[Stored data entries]
* * *
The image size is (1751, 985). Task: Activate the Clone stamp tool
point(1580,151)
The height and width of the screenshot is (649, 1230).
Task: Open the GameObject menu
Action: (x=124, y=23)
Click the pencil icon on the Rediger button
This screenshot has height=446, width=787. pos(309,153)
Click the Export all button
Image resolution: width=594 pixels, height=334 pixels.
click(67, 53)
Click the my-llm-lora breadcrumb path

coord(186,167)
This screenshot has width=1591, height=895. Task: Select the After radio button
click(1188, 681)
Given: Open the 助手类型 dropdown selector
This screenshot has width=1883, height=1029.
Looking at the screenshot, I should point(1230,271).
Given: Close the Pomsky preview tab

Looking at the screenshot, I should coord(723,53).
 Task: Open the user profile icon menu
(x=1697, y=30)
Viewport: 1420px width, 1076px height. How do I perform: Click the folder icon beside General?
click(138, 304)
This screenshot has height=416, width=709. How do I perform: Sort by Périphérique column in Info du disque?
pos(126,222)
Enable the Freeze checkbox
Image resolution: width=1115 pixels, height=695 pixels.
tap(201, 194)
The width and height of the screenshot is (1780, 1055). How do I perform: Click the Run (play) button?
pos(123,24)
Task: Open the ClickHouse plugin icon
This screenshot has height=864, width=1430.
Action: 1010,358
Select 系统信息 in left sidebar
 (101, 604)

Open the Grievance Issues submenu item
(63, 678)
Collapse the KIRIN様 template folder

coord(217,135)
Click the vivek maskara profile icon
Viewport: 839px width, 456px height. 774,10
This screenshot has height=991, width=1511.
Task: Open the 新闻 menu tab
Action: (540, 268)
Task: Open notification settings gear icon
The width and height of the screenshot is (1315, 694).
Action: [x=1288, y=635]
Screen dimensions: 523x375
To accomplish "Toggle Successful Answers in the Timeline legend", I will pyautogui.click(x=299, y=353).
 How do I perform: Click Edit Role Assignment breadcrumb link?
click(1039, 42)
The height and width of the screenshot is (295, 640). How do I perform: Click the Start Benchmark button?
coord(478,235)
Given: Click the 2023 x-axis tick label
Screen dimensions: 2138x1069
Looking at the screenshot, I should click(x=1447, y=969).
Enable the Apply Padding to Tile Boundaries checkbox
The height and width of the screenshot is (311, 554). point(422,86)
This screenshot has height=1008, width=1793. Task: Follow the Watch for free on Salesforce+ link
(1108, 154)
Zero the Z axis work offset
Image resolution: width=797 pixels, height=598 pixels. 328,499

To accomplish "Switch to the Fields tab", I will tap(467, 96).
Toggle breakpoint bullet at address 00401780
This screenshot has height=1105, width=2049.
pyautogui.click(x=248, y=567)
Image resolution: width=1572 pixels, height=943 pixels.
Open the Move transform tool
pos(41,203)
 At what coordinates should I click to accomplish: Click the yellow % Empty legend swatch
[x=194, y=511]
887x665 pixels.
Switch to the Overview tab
* * *
## Task to complete
Please make an exact copy of the lines above from the line with "Task: Open the ClickHouse plugin icon" through the line with "Given: Click the 2023 x-axis tick label", both ends included.

## Solution
Task: Open the ClickHouse plugin icon
This screenshot has height=864, width=1430.
Action: 1010,358
Select 系统信息 in left sidebar
 (101, 604)

Open the Grievance Issues submenu item
(63, 678)
Collapse the KIRIN様 template folder

coord(217,135)
Click the vivek maskara profile icon
Viewport: 839px width, 456px height. 774,10
This screenshot has height=991, width=1511.
Task: Open the 新闻 menu tab
Action: (540, 268)
Task: Open notification settings gear icon
The width and height of the screenshot is (1315, 694).
Action: [x=1288, y=635]
Screen dimensions: 523x375
To accomplish "Toggle Successful Answers in the Timeline legend", I will pyautogui.click(x=299, y=353).
 How do I perform: Click Edit Role Assignment breadcrumb link?
click(1039, 42)
The height and width of the screenshot is (295, 640). How do I perform: Click the Start Benchmark button?
coord(478,235)
Given: Click the 2023 x-axis tick label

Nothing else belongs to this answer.